--- Exercise prompt ---
Continue the news item on the tiny heart device for babies from where it stops.

--- Passage for review ---
-*-

Los Angeles,
28
February
2019
|
11:10 AM
America/Los_Angeles

CBS News: Tiny Device Helps Babies Born with Heart Defects

CBS News recently interviewed Evan Zahn, MD, director of the Guerin Family Congenital Heart Program in the Smidt Heart Institute, about a device recently approved by the FDA that is used to treat babies born with patent ductus arteriosus (PDA), the most common heart-related birth defect. The condition often is referred to colloquially as “a hole in the heart.”

“You put in this little plug, it takes 20 minutes,” Zahn told CBS News.

The CBS News story notes that Zahn led the clinical trial for the device, which is smaller than a pea. Zahn also developed the transcatheter procedure, which can be done on babies as small as two pounds. During the report, Zahn demonstrated how the device, developed by Abbott Laboratories, is used to treat some of the smallest prematurely born infants.

The PDA condition can be traced to how a baby’s heart develops in utero. Before birth, a fetus' blood does not need to go to its lungs to get oxygenated because the mother's own blood circulation supplies oxygen. Key to this process is the ductus arteriosus, a connection between the heart's two major arteries that allows the fetus' blood to bypass its lungs.

-*-

--- Source material ---

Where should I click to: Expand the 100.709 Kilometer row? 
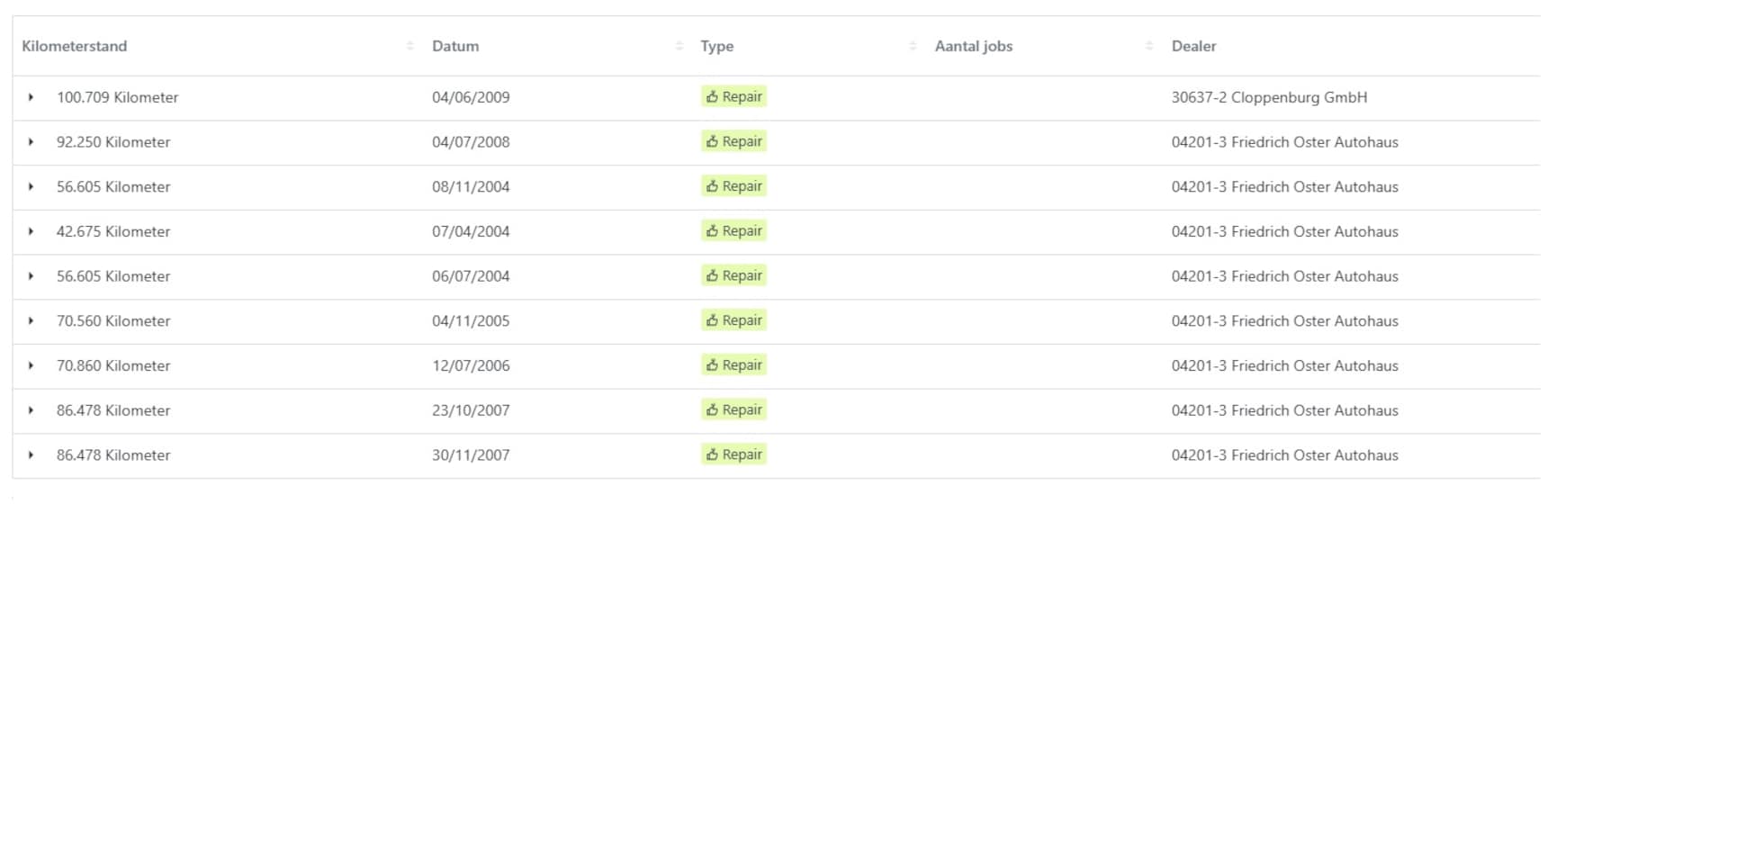pos(31,97)
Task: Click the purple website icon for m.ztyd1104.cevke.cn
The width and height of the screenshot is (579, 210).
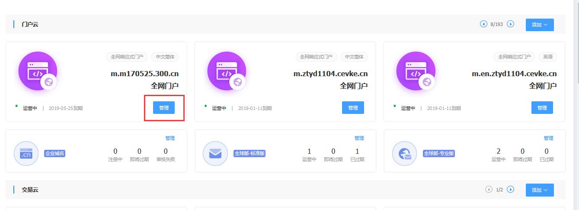Action: click(x=227, y=71)
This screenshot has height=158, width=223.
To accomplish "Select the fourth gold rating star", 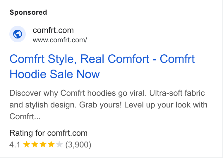I will pyautogui.click(x=51, y=144).
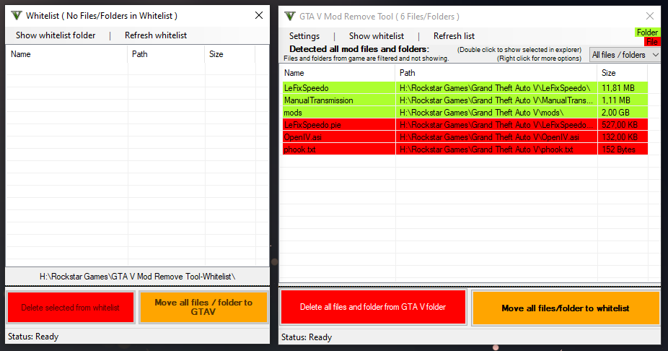Image resolution: width=668 pixels, height=351 pixels.
Task: Click Move all files/folder to whitelist button
Action: click(x=566, y=308)
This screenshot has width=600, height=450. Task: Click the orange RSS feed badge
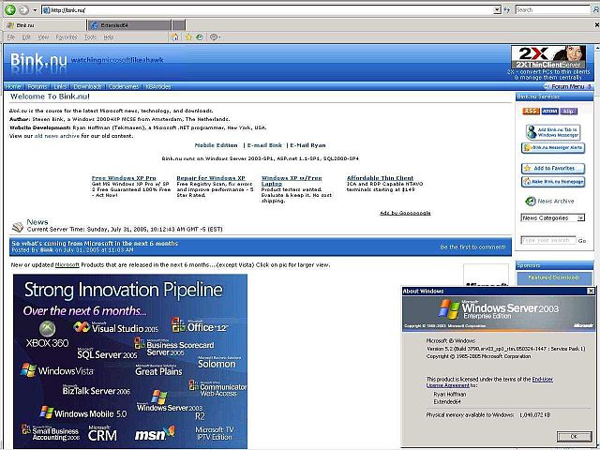(x=531, y=111)

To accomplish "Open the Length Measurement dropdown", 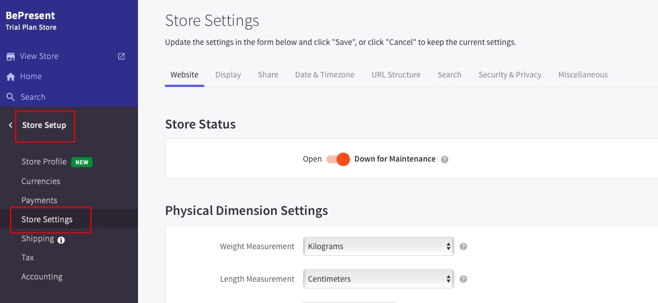I will tap(378, 279).
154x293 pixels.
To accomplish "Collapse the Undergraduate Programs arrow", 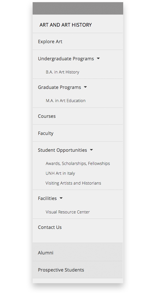I will (98, 58).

-*-

--- Answer box ---
After birth, however, the baby needs to breathe on its own, so the patent ductus connection naturally closes in most babies. When the hole does not close, the condition can lead to difficulty with breathing and feeding, brain hemorrhages, heart failure and even death.

Medication therapy is successful in less than 60 percent of newborns with PDA and can cause side effects such as kidney failure and bleeding, Zahn said. Open-heart surgery has its own short-term risks, and recent evidence suggests that long-term outcomes after surgery for preemies with PDA may be worse than previously thought.

The new procedure and the device have changed those prospects, giving physicians who specialize in congenital heart defects new, nonsurgical treatment options.